For Sunrise Lovers: Why they make you feel alive & how scientists tried to replicate it in the lab

For Sunrise Lovers: Why they make you feel alive & how scientists tried to replicate it in the lab

Have you ever caught a sunrise and felt everything just settle and go quiet for a second and then wondered how it seems to do that?

There's a reason for that and it's even more fascinating than I thought.

This week I went down a rabbit hole on the science of sunrise colours from a 2023 University of Exeter study on awe, what what warm amber does to your nervous system, and why coral and pink hit differently than anything else in the spectrum.
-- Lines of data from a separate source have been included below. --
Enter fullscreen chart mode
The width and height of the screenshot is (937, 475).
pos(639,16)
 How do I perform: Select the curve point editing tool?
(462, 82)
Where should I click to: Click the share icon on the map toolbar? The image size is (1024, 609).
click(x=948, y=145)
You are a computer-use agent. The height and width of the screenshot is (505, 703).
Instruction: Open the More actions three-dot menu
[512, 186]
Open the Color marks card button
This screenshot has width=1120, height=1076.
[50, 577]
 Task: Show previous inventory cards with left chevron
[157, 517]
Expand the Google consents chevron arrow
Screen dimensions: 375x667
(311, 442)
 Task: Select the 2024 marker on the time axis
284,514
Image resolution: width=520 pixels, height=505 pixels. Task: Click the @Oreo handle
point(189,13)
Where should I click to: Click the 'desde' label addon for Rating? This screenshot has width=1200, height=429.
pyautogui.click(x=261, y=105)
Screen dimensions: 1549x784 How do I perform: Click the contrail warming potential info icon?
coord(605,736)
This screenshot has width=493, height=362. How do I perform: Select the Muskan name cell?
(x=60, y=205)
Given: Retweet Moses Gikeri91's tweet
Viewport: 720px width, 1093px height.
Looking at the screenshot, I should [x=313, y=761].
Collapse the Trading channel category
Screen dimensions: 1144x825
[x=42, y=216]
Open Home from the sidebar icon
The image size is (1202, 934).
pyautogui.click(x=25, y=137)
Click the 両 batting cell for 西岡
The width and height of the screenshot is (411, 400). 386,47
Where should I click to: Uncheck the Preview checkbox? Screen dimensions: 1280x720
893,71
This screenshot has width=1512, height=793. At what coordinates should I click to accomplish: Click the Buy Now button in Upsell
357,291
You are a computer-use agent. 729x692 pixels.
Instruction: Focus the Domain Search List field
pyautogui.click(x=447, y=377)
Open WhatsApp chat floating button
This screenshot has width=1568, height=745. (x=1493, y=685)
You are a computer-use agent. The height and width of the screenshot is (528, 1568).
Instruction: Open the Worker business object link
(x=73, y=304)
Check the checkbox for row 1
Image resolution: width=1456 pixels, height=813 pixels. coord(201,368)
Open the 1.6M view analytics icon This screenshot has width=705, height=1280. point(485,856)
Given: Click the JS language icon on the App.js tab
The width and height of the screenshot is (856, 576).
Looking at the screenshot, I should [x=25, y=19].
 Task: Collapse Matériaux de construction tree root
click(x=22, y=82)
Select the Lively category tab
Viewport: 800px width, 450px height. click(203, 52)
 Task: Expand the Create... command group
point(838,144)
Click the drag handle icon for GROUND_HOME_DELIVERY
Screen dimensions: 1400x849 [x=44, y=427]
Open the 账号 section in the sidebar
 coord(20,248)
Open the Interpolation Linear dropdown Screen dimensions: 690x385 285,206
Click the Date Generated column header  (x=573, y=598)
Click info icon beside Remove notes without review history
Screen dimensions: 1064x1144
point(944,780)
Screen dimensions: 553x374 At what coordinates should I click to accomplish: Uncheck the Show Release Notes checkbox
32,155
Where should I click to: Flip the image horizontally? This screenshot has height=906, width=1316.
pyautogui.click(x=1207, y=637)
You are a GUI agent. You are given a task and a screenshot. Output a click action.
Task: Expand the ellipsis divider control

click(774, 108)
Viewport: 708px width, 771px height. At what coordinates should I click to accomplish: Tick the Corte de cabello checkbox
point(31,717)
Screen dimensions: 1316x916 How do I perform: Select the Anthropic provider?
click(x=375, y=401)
There's a proven science behind why sunrise colours affect us the way they do and why some of us feel genuinely compelled to be near them and return to them again and again.

Why Sunrises Trigger Awe

In 2023, researchers at the University of Exeter conducted a landmark study showing that sunrises and sunsets reliably trigger one of the most powerful and elusive emotions in human psychology: awe.

Using carefully controlled images shown to more than 2,500 participants, the researchers found that scenes featuring a sunrise were rated dramatically more beautiful than the same scenes photographed under ordinary daylight. And unexpectedly, they also produced significant spikes in feelings of awe.

This matters more than it might sound.

Awe is not a common emotion. It's one of the hardest to elicit in a lab setting harder than joy, calm, or surprise. And yet a sunrise managed to produce it reliably, across thousands of people!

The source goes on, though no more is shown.